This one is going to be interesting as I'm back at Brainfuck again (oh boy). What can I say? It's just too fun to play around with. Given how simple the language is made out of 8 tokens, it's a great way of learning about expression parsing and compilers in general. Sure you can't be an efficient programmer but that doesn't stop you from understanding the fundamentals.

Because of this, I took a step further with my Brainfuck project and made a compiler out of it that translates the brainfuck code to C. The difference my project had from the plethora of other projects with similar goals is that it generates a more effective C code that is more readable and convincing enough it was written by someone applying brainfuck logic to C.

I have written this compiler in Rust, you can checkout the entire code base yourself. Here I will be discussing the problem solving aspect of this project.

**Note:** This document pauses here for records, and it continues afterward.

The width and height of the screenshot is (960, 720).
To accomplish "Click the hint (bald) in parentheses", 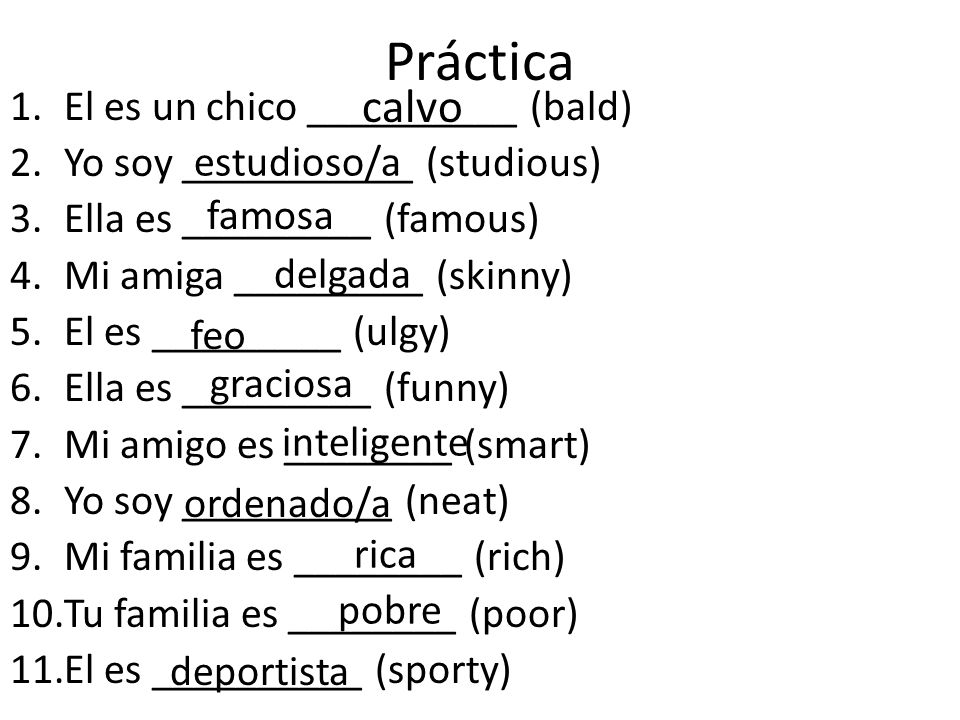I will tap(581, 108).
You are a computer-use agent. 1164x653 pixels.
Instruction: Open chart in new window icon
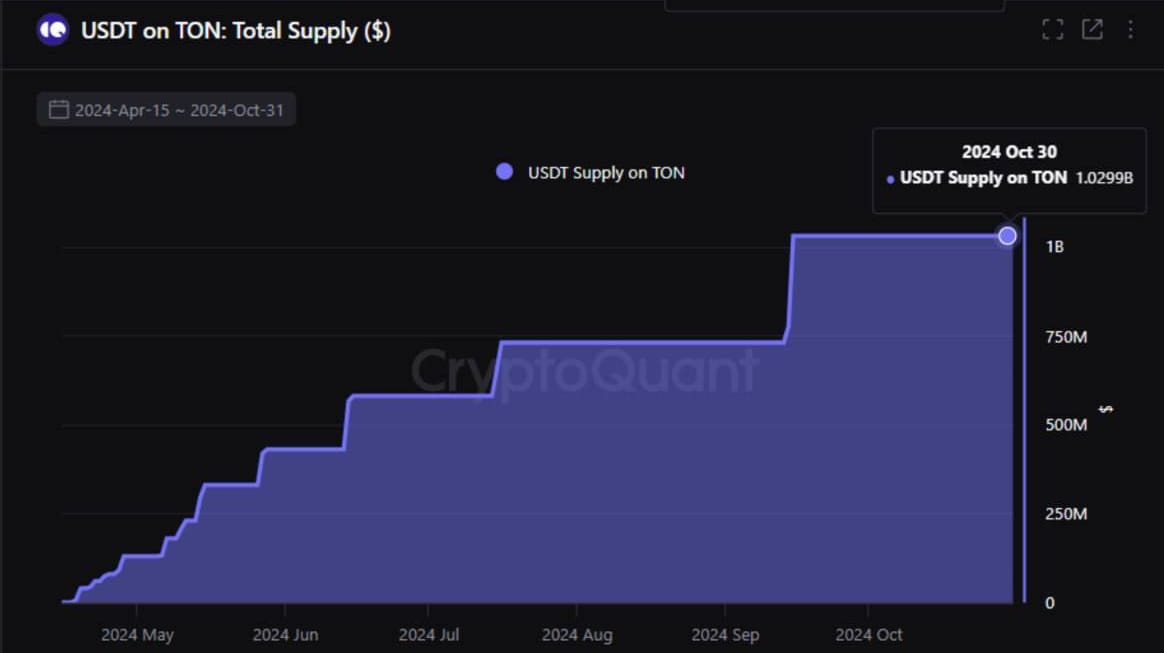1092,30
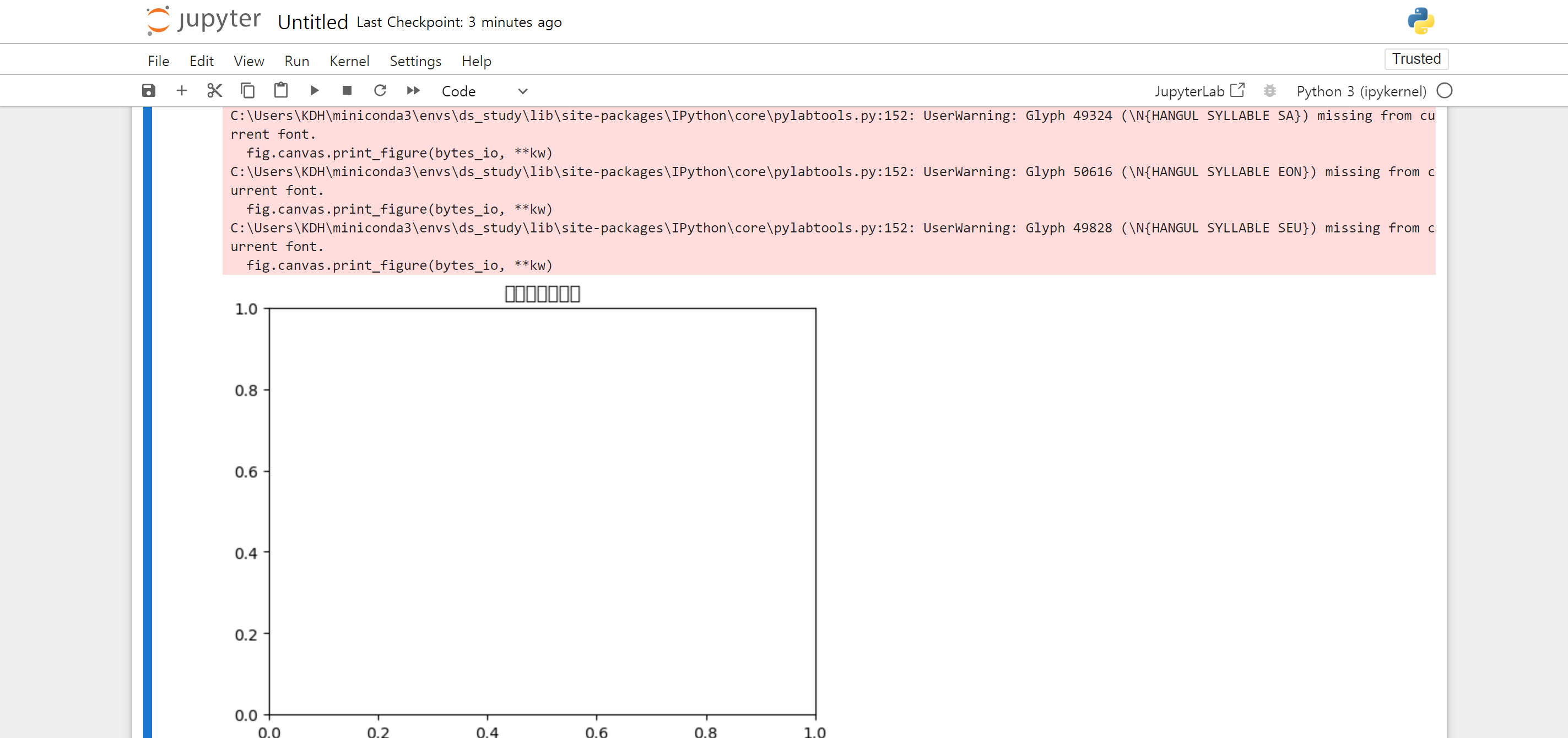The image size is (1568, 738).
Task: Enable the debugger bug icon
Action: [1269, 91]
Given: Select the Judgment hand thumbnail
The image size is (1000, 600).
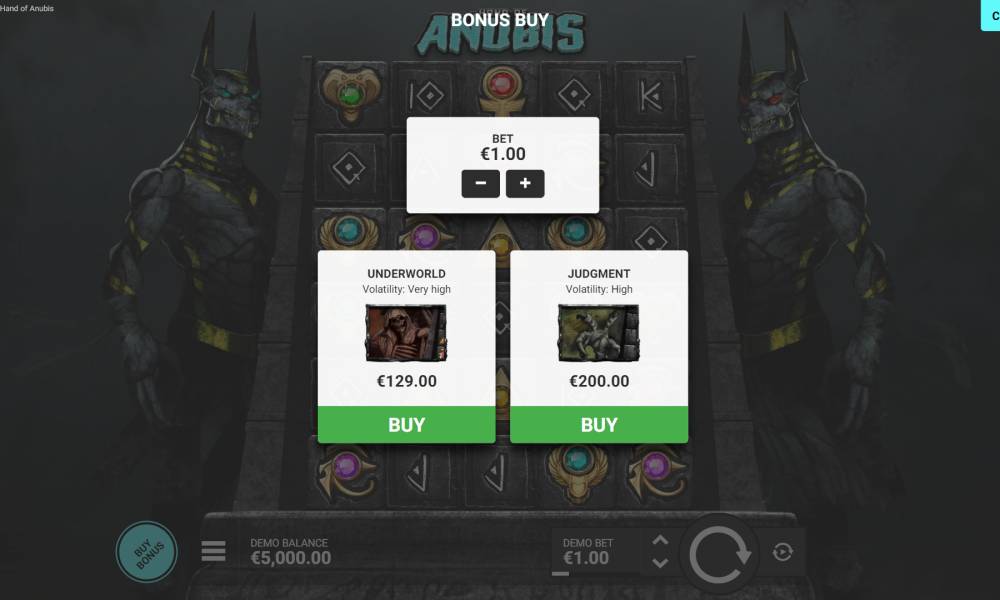Looking at the screenshot, I should pyautogui.click(x=599, y=333).
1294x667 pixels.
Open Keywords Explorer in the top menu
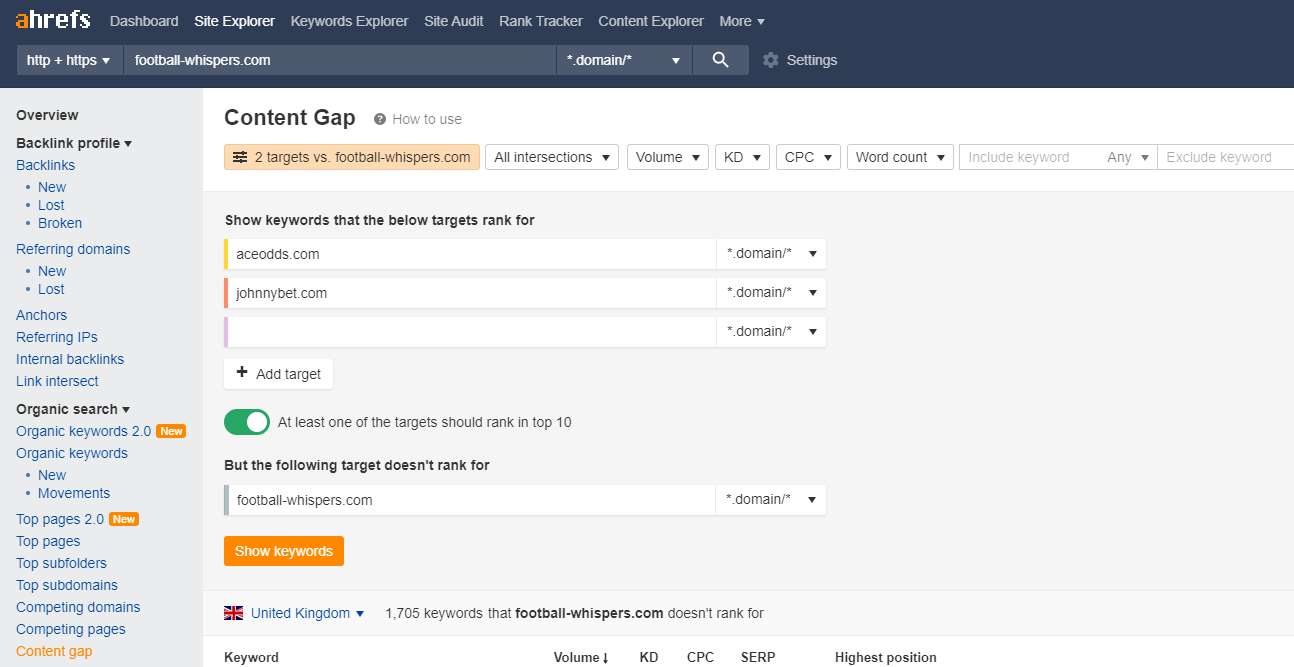point(349,21)
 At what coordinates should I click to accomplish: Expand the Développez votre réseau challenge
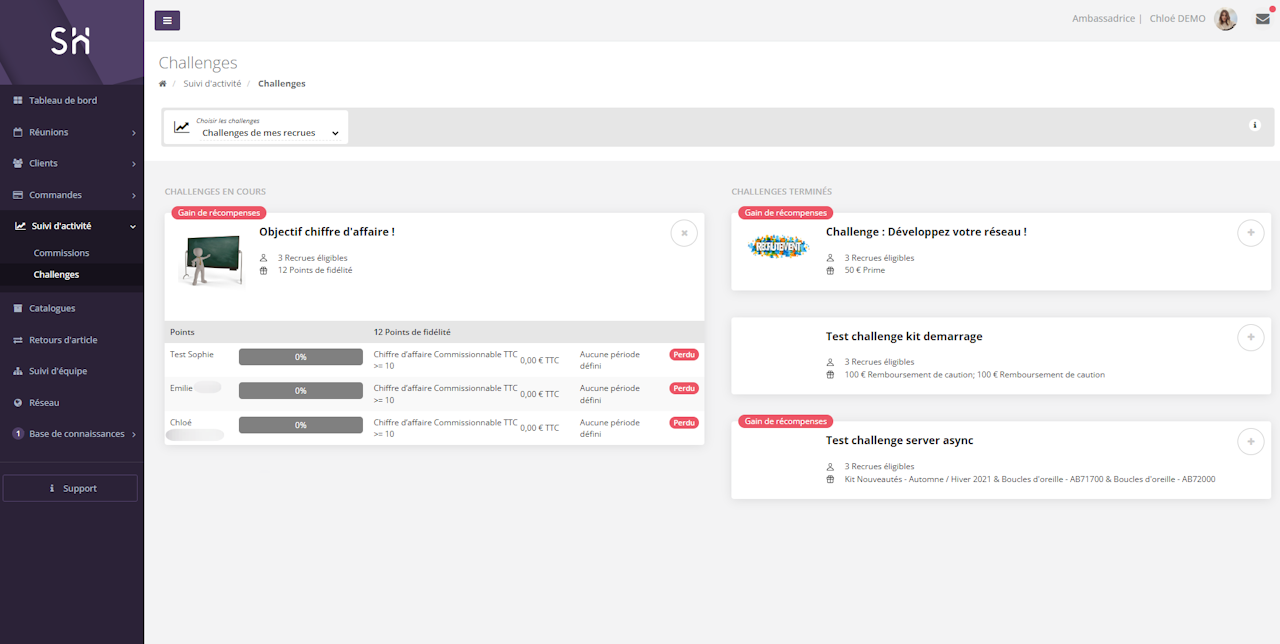pos(1250,233)
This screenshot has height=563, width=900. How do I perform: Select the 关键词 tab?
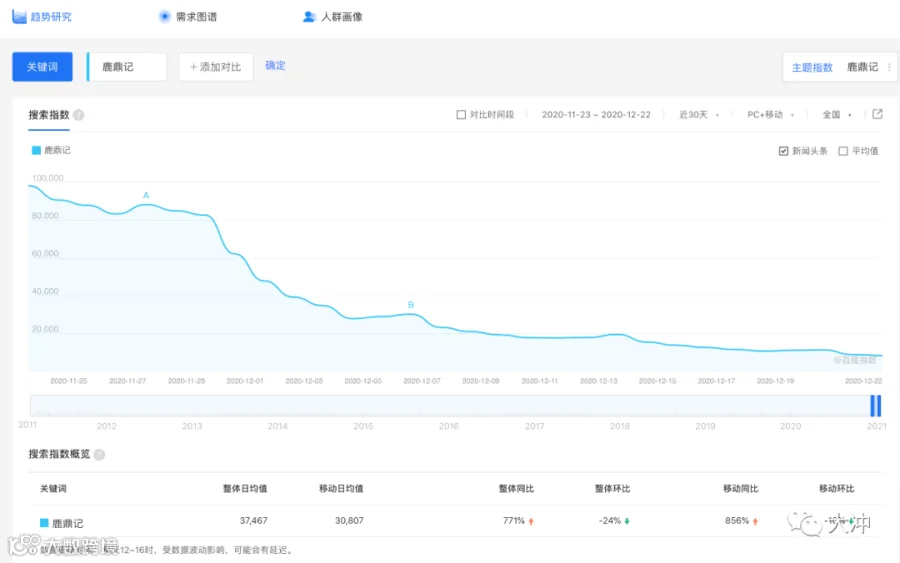[42, 67]

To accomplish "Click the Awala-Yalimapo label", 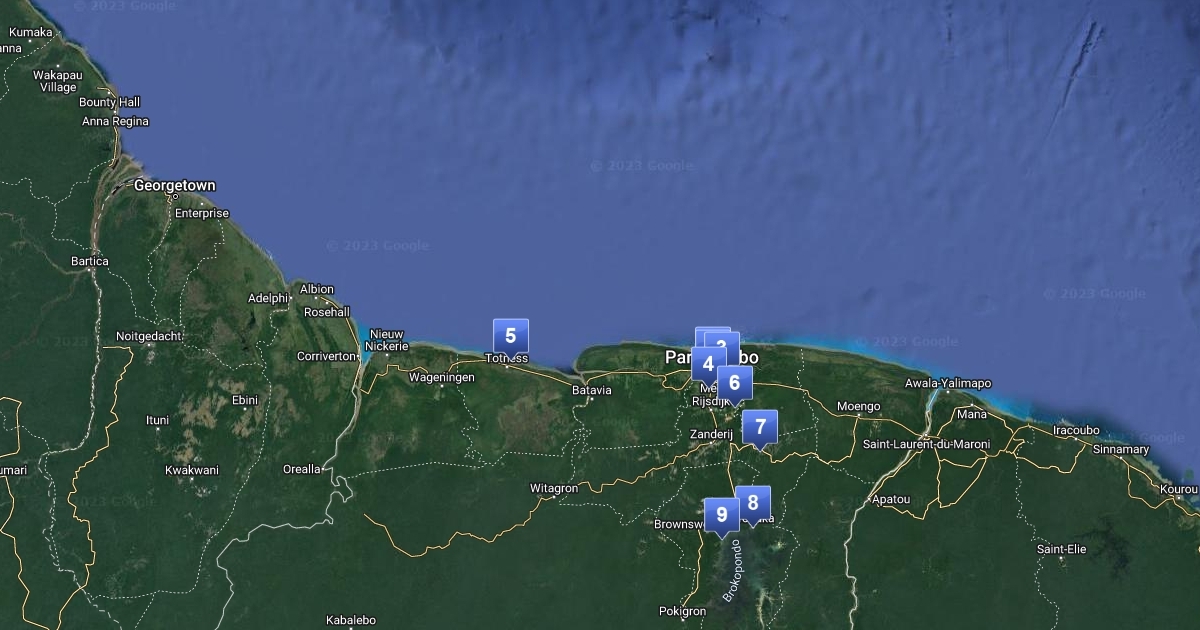I will [948, 384].
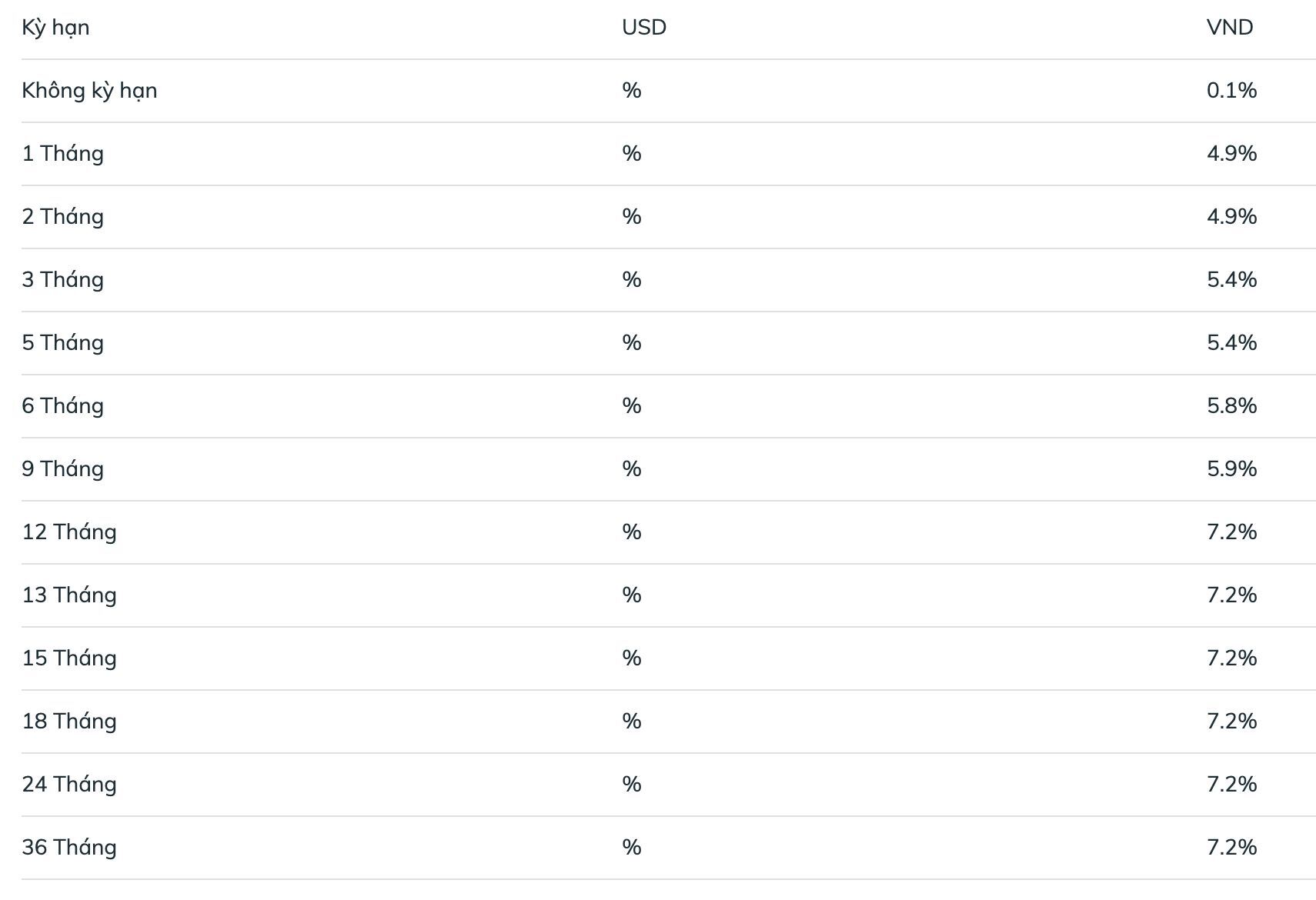The width and height of the screenshot is (1316, 900).
Task: Click the 5.4% rate for 5 Tháng
Action: tap(1231, 343)
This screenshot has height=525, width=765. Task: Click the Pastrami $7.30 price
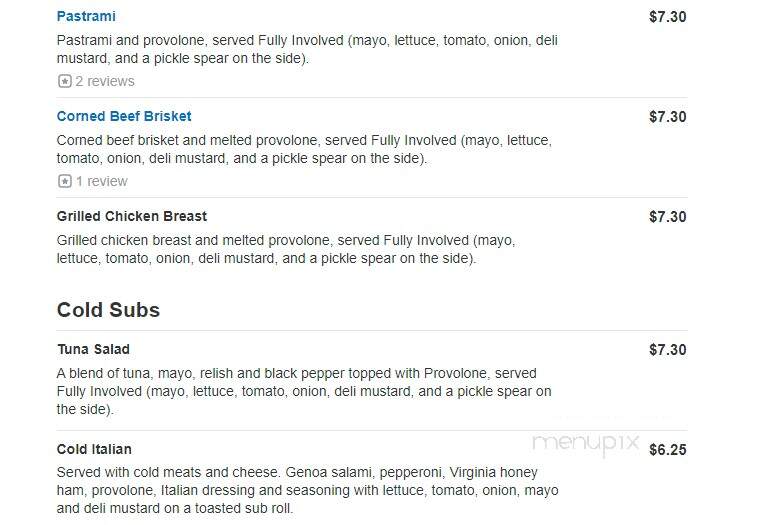tap(667, 17)
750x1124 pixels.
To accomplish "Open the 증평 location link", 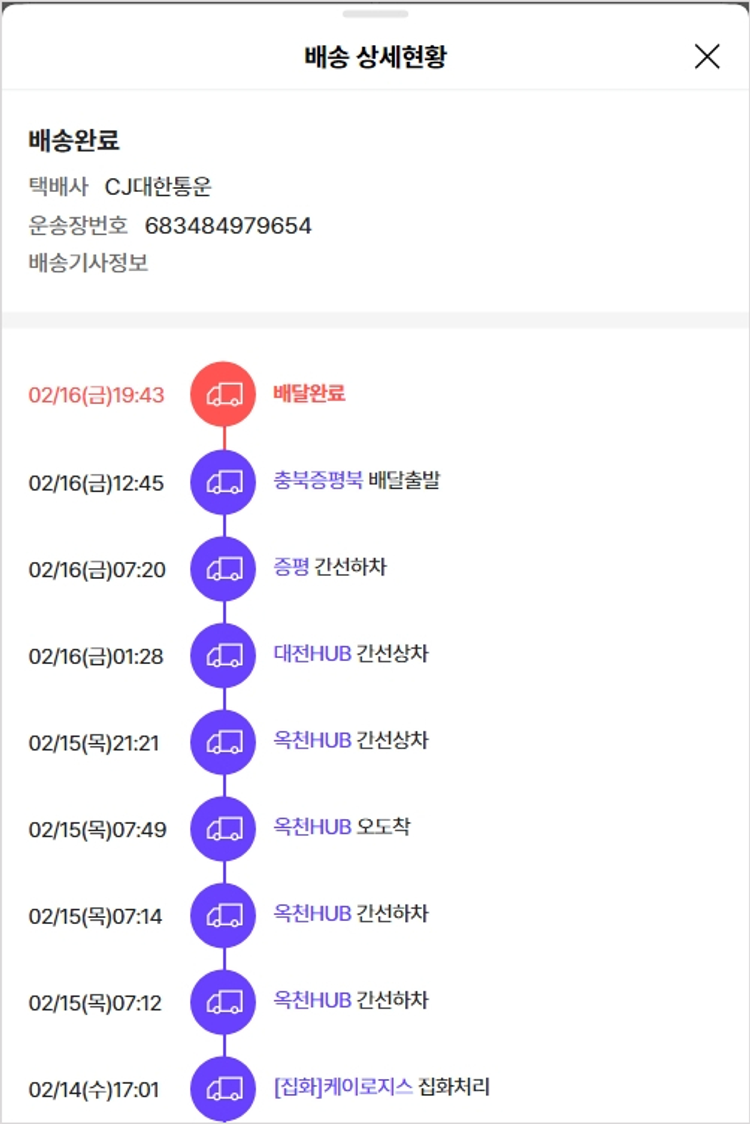I will pyautogui.click(x=291, y=567).
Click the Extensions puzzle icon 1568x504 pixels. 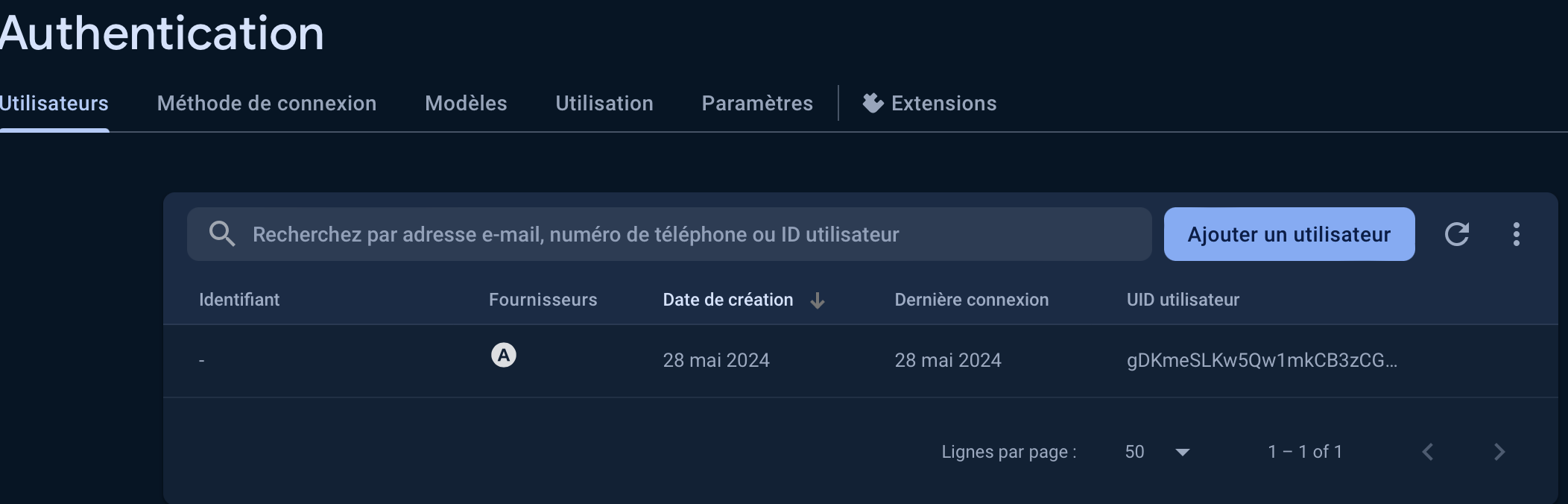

Making statements small again

The 8 token constraint has led brainfuck not to use numbers and instead rely on loops in many cases but more often than not you'll see a typical brainfuck code to have repeating characters. This can get easily solved by counting all lexemes and encapsulating it all in one lexeme.

My implementation is on Rust which has a great enumeration system, it allows me to create enums with data. In this way I can store how many a certain character has been encountered.

#[derive(ebug, PartialEq)]
enum Lex {
    PtrLeft(u16),
    PtrRight(u16),
    Inc(u16),
    Dec(u16),
    Write(u16),
    Read(u16),
    LoopStart,
    LoopEnd
}

With that I started examining every token in that code and assembled similar tokens. This effectively made smaller code that will be converted to C. Unlike brainfuck, C can use constant numbers for which it is important to compress the code to avoid repetition of statements. As a result the conversion turns out to be:

">>>" -> [gen_lex] -> "PtrRight(3)"

This was achieved by run-length encoding which is a very primitive algorithm to compress data, using arrays this would be easy but I also want to write in idiomatic Rust code where iterators are favoured which led to this code.

fn get_count(ch: char, itr: &mut Peekable<Chars>) -> u16 {
    let mut count = 0;

    while itr.next_if(|&cx| ch == cx).is_some() {
        count += 1;
    }

    count
}

Generating C Code

Now, on to the fun part. Generating C code, this is where compressing lexemes is handy using this count, we can write an equivalent C code using the count. Using the same constants we can control the pointer and its corresponding value directly, as a result each lexeme will correspond to a statement in C. Leading to something like this.

"PtrRight(3)" -> [gen_lex] -> "ptr += 3;"

But sometimes it is not as direct, to avoid repetition, sometimes loops are important. Take Write lexeme as an example:

    Lex::Write(count) => {
        if count == &1 {
            res.push(format!("{:width$}putchar(*ptr);", " ", width = spaces));
        } else {
            res.push(format!("\n{:width$}for (int x = 0; x < {}; x++)", " ", count, width = spaces));
            res.push(format!("{:width$}putchar(*ptr);\n", " ", width = spaces + 4));
        }
    },

Generating Readable C Code

Here's another part that looks tricky on the surface but is not tricky at all, that is providing indentation to signify the depth of code blocks. But before that, brackets are verified to be paired. Once done, then the lexical analysis and code generation can proceed. I'm not going to explain about the process of bracket matching as all it needed was to use a counter to balance the number of opening and closing brackets.

If you look at the last statement, you'll find formatter {:width$}, this signifies the number of characters to fill in the string, here it is space (" ") which gets incremented/decremented by 4. This gets controlled by the brackets.

    Lex::LoopStart => {
        res.push(format!("\n{:width$}while (*ptr) {{", " ", width = spaces));
        spaces += 4;
    },
    Lex::LoopEnd   => {
        spaces -= 4;
        res.push(format!("{:width$}}}\n", " ", width = spaces));
    },

Conclusion

This wasn't an elaborate article as the program was also small, I made it in a weekend while re-writing my brainfuck interpreter in Rust. I've start to implement some programs in it since I'm now a C++ programmer and this is going to an important language for my career. I prefer Go for overall productivity but for systems programming, Rust is a better option due to superior package management, zero overhead abstraction, and assembly support just like C making Rust its spiritual successor.